The stimulus check is actually not a stimulus. A lot of us think, “Okay, I’m getting a stimulus check. That’s awesome. I can use that money and buy that amazing TV that I’ve always wanted.” Some of you might think, “Oh, I want to take all that money and save it. That way, I can have more money in order to either, reduce my debt, my student loan, my credit card debt, or take that money and hopefully save enough so that one day I can buy my first rental portfolio or my first rental property.” It sounds really great, but in essence, it’s not really what you think.
In terms of the quality of life for anyone, whether they receive the stimulus check or not, the quality of life actually goes down. Why is that? That actually has to do with inflation.
Independently, whether you actually get a stimulus check or not, that is actually related with inflation. Inflation is created. It impacts your daily activities. It impacts your purchasing power and how much you can actually acquire with the money that you have available.
Who gets the stimulus check?
We have three categories:
- Low-income families
- The middle class
- Rich people
What happens to anyone who falls under the low-income bracket? Those who are already low-income, they are already receiving assistance from the government. Whether they get one extra stimulus or one less, it doesn’t really make much of a difference because they will always be on government support.
Then, those in the middle class, their lifestyle starts to change. They’re either going to have to reduce the quality of their lifestyle. They are either going to have to reduce some expenses, perhaps go on a diet or something like that, or have the need to find an extra job in order to keep up with their expenses.
What happens if they get an extra job? That means they’re going to have to pay extra taxes, and their quality of life may or may not improve.
It may improve in the sense that maybe they could make more money, and they can continue to afford the same lifestyle they have, but perhaps they might not be able to. Why? Because now they have to work more hours in order to maintain that lifestyle.
In reality, that’s something that the government doesn’t tell you. That’s something that people typically do not look into because they’re so focused on the stimulus check itself.

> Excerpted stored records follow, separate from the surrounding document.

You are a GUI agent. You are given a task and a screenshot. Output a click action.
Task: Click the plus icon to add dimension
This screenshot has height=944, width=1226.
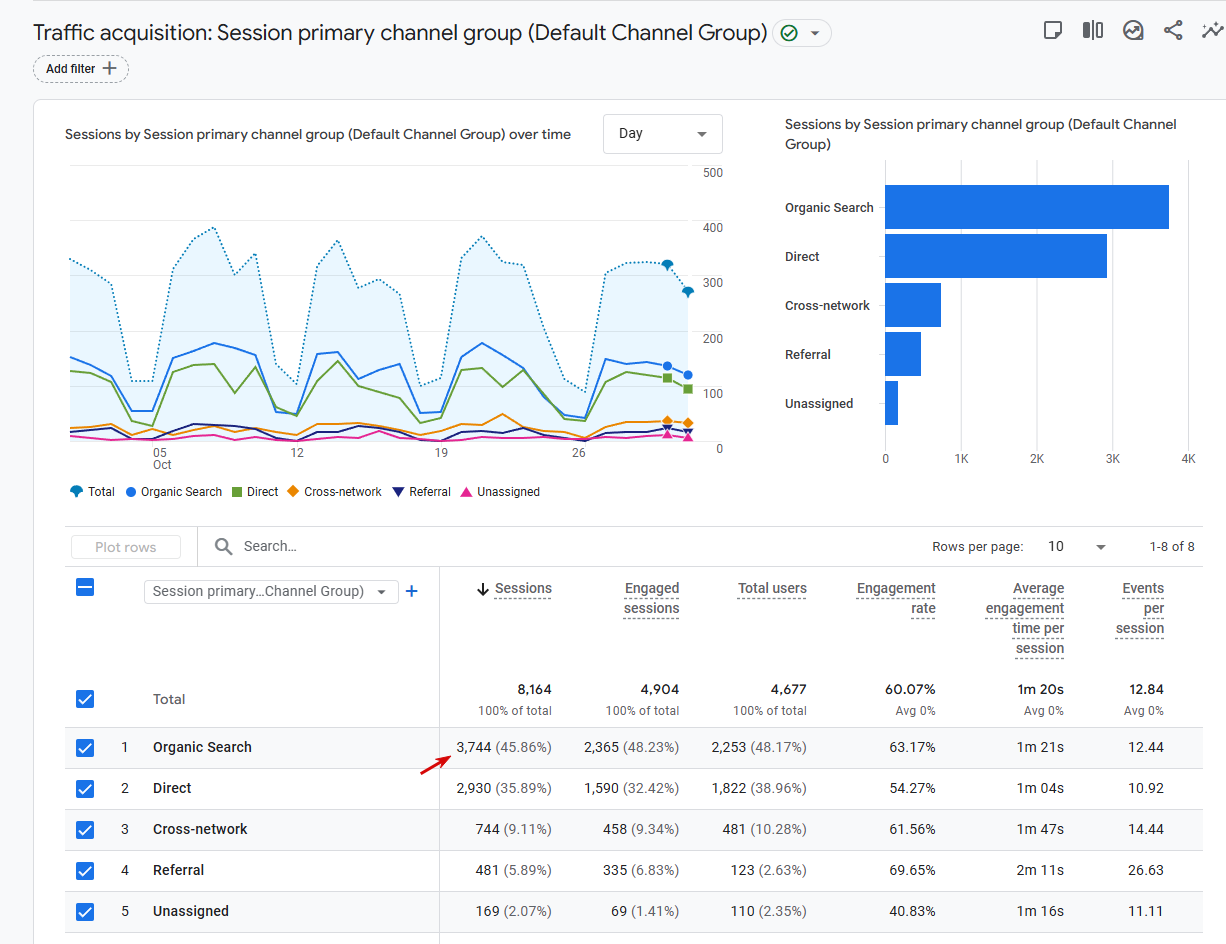(411, 591)
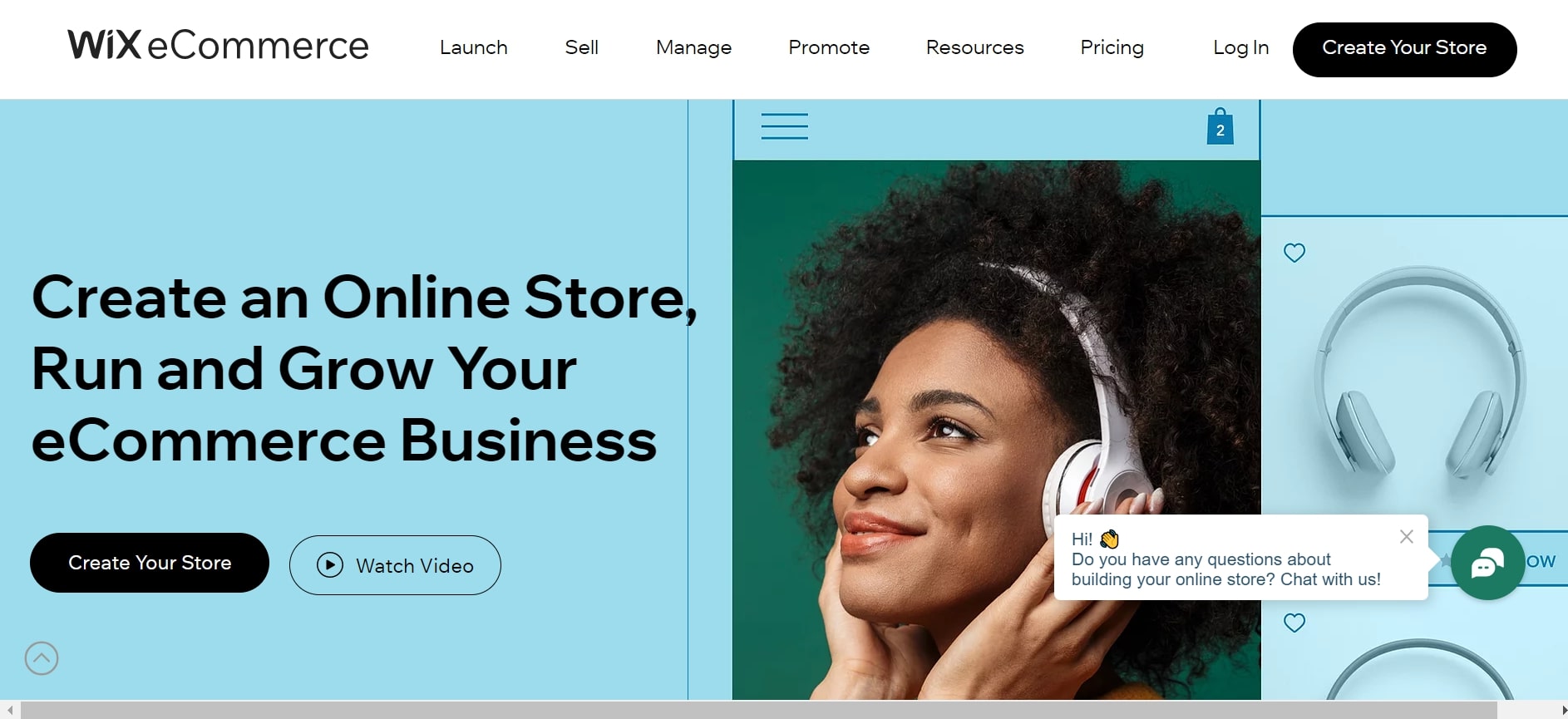Viewport: 1568px width, 719px height.
Task: Click the Log In link
Action: point(1240,47)
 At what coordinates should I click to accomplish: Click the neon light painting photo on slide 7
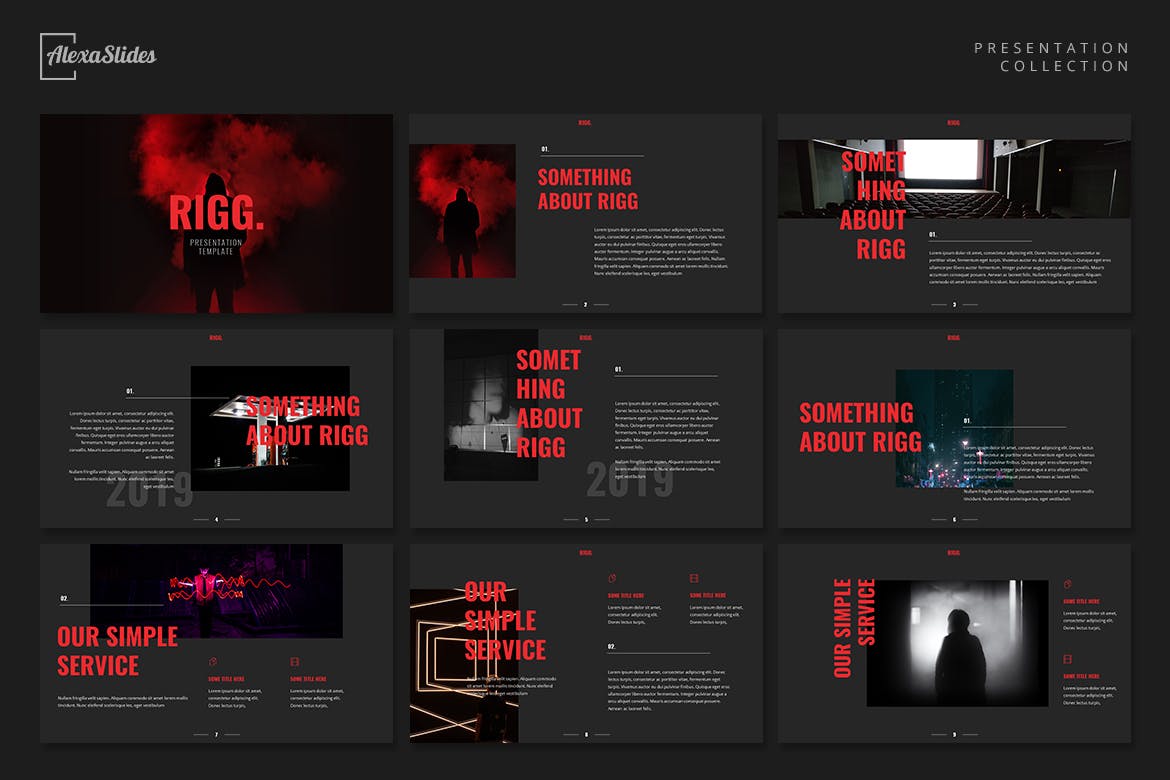click(216, 590)
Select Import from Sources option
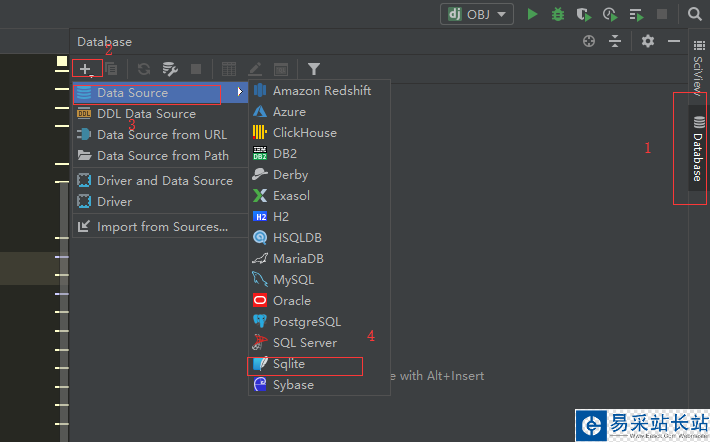 click(x=162, y=227)
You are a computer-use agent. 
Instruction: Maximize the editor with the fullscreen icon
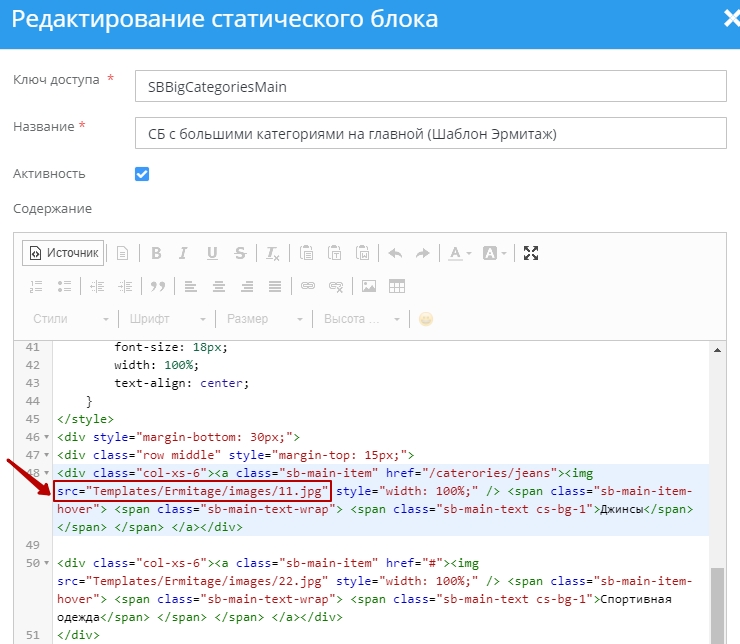click(x=531, y=253)
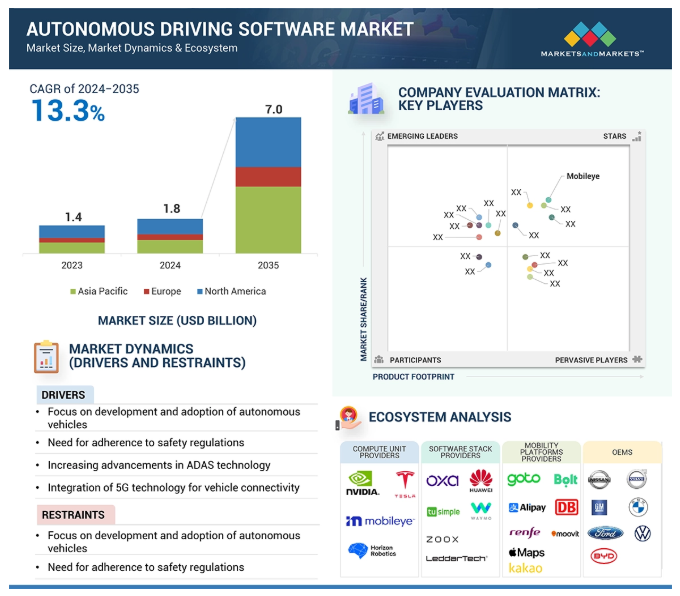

In reality, you think that your life is actually changing for the better and that the government is actually helping you get there by providing you with some stimulus, but what truly is happening is that nothing changes in the low-income area, but then the quality of life of anyone who is in the middle class starts decreasing.
That’s when they say that the middle class becomes poorer and poorer, and the quality of life becomes lower.

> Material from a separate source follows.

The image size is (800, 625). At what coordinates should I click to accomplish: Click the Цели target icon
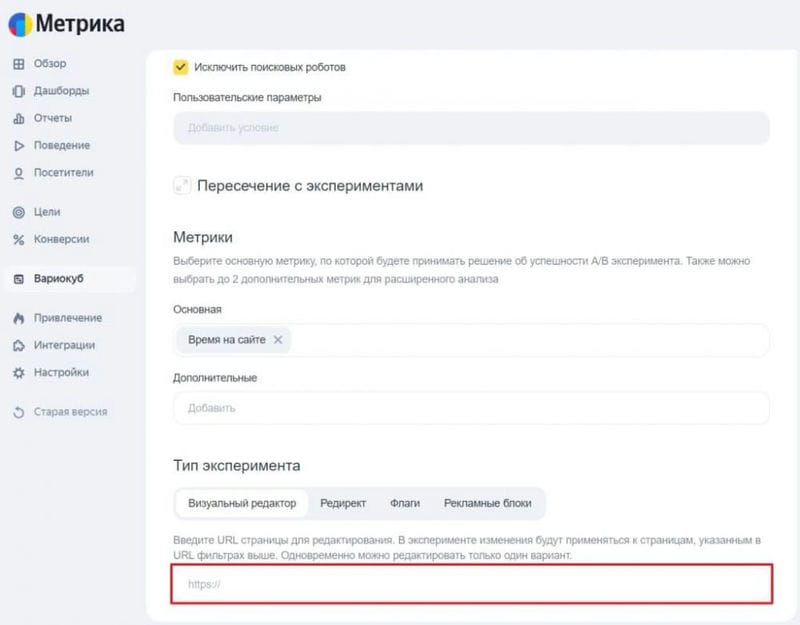point(19,212)
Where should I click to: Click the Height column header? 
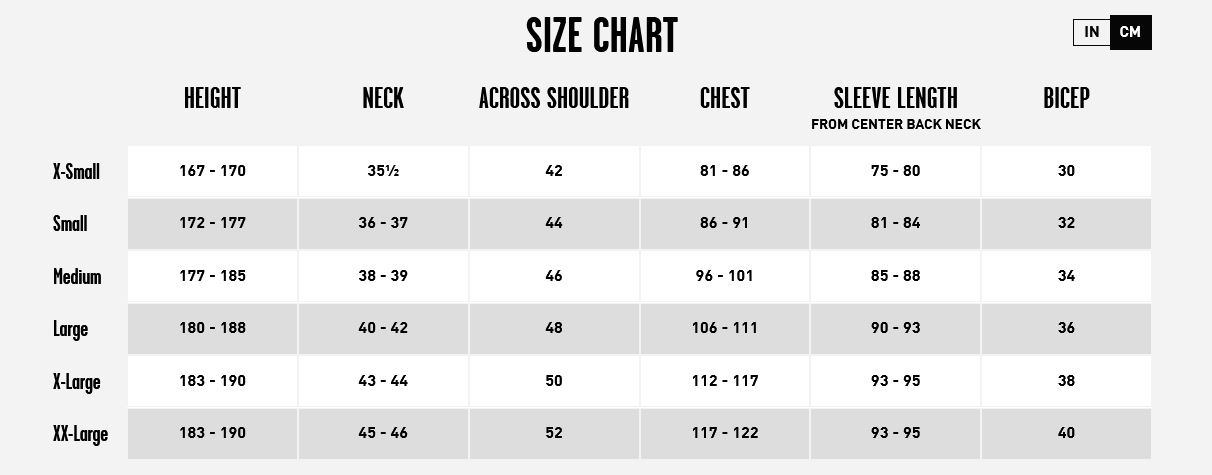(x=212, y=98)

Now, you have the low-income area people and the families who are in the middle-income class right around the same level. What they’re doing is that they’re lowering the quality of life so that it becomes something that’s flatter for everybody.
Rich people and the stimulus check
Of course, we have the rich people and nothing really changes for them, because the rich always get richer, because they’re always focused on education, financial education to be more specific.
At the same time, because they are educating themselves, they’ll survive any crisis that’s coming their way, and they get richer, just like Robert Kiyosaki’s book Why The Rich Becomes Richer says.
- “how exactly is that impacting me?”
It does impact you in many ways, if you’re looking to invest in real estate. Now you have to think about who will be your end market. Do you want to market your rentals or your properties, your investment portfolio to those who are on the rich side? Do you want to market that to those who are in the middle class, or do you want to target low-income areas? Because they’re always under the support of the government.
If you decide to invest in Section 8 rental, for example, then you know who to target, because these are the families who always get constant support.
If you choose to market to the middle income, then you will know that there will be some compromises that you’re going to have to make down the road. If everyone is doing great and the economy’s doing great, awesome.
You’re going to continue to collect your rent, but in the event that a crisis hits, they will be the first families who tend to go away first, or the first families who you’re going to have to negotiate with, and have to come up with some type of concessions in order to, either save your rental and save your property from going to foreclosure, or just simply providing or helping that tenant of yours to get a better quality of life.
What does it mean on the long-term? It can mean that perhaps you will reduce some of your cash flow in order to protect that relationship, in order to save that property from going to foreclosure. All of that, it’s something that you definitely have to take into account.